John R. Bullis: IRS forces a sale of home

Mr. and Mrs. Gershon Tannenbaum owned their home in Brooklyn, N.Y.

IRS was granted power to sell the home to try to recover the taxes he owed. She was entitled to receive an appropriate portion of the sales proceeds since she did not owe any taxes and the other rules were met.

Mr. Tannenbaum owed IRS for many years of income taxes. Only he owed IRS taxes. After several years of no payments or agreements, IRS got a default judgment against only him for about $1,900,000.

A district court followed the U.S. Supreme Court decision of 1983 in U.S. v. Rogers:

The government financial interests would not be prejudiced (hurt) by a forced sale

The innocent third-party (Mrs. Tannenbaum) had expectation her separate interest would not be subject to a forced sale by him or his creditors

She would not be injured by incurring relocation costs or be under compensated

His interest and her interests were owned in a way that did not prevent the sale

The district court granted IRS power to foreclose on the home and sell it. Half of the sales proceeds were distributed to Mrs. Tannenbaum and the other half of the proceeds were distributed to his lienholders (folks he owed that had legal liens on the property-but IRS got paid first).

She argued that a New York court could not, over her objection, order a forced sale of a property owned by tenancy by the entirety. The court found the cases she cited all had to do with divorces and did not apply. IRS was authorized to foreclose, sell and distribute half of the proceeds to her.

There was also a condo that was sold for $350,000 that she owned. The home sold for $1,200,000 with $600,000 being paid to her. The court felt she had adequate resources to buy a replacement home ($950,000). The court felt her expenses and inconvenience of relocating were similar to what she would have experienced in a foreclosure.
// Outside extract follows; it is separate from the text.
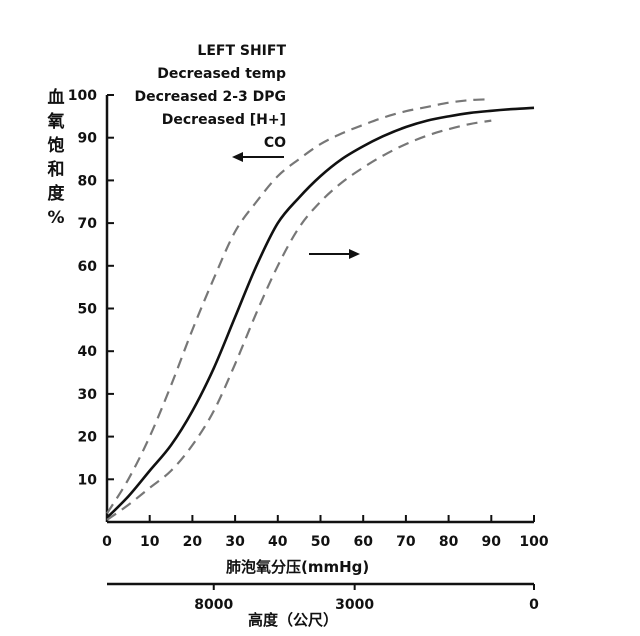 The width and height of the screenshot is (640, 636). What do you see at coordinates (210, 97) in the screenshot?
I see `left-shift-item-dpg: Decreased 2-3 DPG` at bounding box center [210, 97]. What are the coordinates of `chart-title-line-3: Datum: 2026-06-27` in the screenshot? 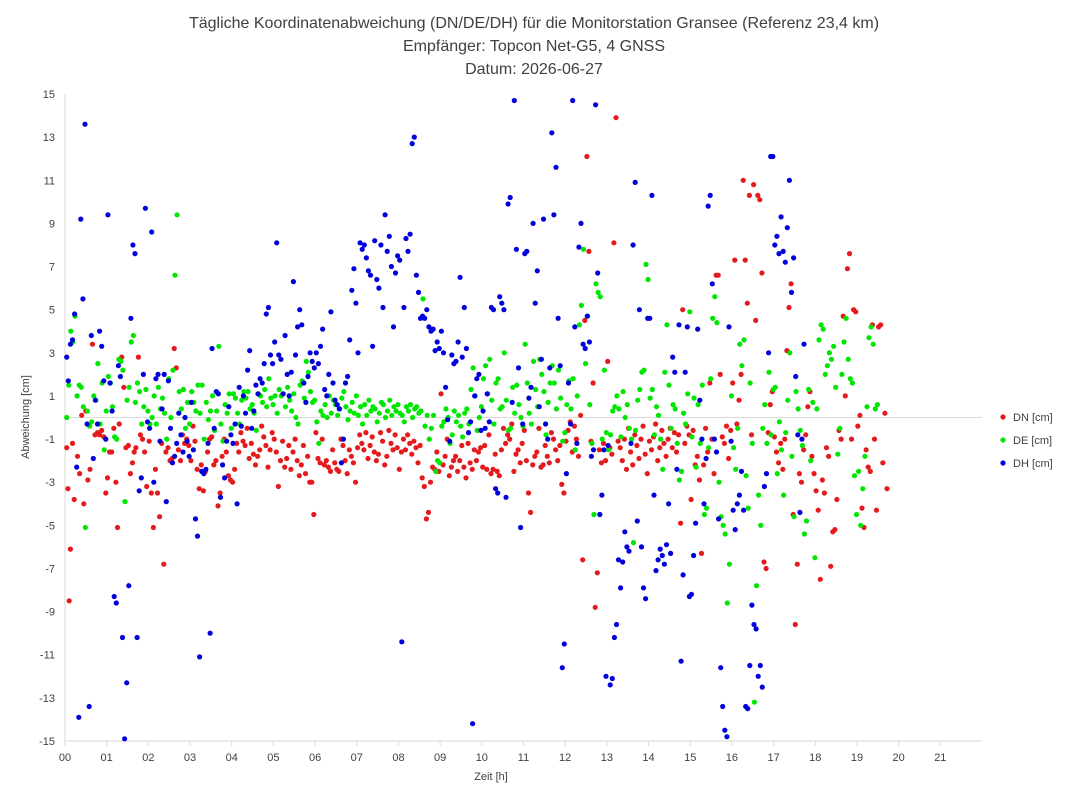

There was a lien on the home by an attorney, but the court found IRS could ignore that because IRS filed its lien before he filed his and his lien was against the couple, not on their behalf or benefit.

Mrs. Tannenbaum suffered the hassle of finding a new home and moving. It is too bad he didn’t work with IRS and do an Installment Payment Agreement years ago.

Did you hear? “The income tax division of our government should be mighty glad the taxpayers have what it takes,” by Anonymous.

John Bullis is a certified public accountant, personal financial specialist and certified senior adviser who has served Carson City for 45 years. He is founder emeritus of Bullis and Company CPAs.